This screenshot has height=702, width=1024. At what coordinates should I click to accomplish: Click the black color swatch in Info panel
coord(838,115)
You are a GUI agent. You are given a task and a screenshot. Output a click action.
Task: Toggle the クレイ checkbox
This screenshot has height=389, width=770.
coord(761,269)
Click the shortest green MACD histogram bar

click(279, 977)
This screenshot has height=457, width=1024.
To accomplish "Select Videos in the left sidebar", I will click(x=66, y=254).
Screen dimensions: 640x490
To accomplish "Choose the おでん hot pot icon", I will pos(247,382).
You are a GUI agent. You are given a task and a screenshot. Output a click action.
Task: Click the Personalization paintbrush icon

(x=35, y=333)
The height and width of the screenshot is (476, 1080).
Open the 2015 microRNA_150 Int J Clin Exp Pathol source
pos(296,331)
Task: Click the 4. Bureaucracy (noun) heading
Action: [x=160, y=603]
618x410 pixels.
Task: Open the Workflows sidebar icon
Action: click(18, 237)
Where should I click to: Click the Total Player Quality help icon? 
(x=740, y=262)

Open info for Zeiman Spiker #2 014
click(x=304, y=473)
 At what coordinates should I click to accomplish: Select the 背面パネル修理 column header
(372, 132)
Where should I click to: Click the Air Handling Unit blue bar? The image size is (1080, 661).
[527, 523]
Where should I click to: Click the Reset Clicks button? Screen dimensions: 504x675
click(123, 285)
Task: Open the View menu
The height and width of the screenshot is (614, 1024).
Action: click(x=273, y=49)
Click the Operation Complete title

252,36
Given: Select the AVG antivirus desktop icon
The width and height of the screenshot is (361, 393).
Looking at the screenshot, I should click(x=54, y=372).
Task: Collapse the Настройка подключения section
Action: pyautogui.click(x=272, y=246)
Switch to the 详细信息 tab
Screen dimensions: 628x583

DIRECTIONS FOR THIS TASK >> One line above contains "Task: Open the View menu". Output that line and each one after it, word for word, and nothing else.

SOLVED PROBLEM >>
Task: Open the View menu
The height and width of the screenshot is (614, 1024).
Action: click(x=273, y=49)
Click the Operation Complete title

252,36
Given: Select the AVG antivirus desktop icon
The width and height of the screenshot is (361, 393).
Looking at the screenshot, I should click(x=54, y=372).
Task: Collapse the Настройка подключения section
Action: pyautogui.click(x=272, y=246)
Switch to the 详细信息 tab
Screen dimensions: 628x583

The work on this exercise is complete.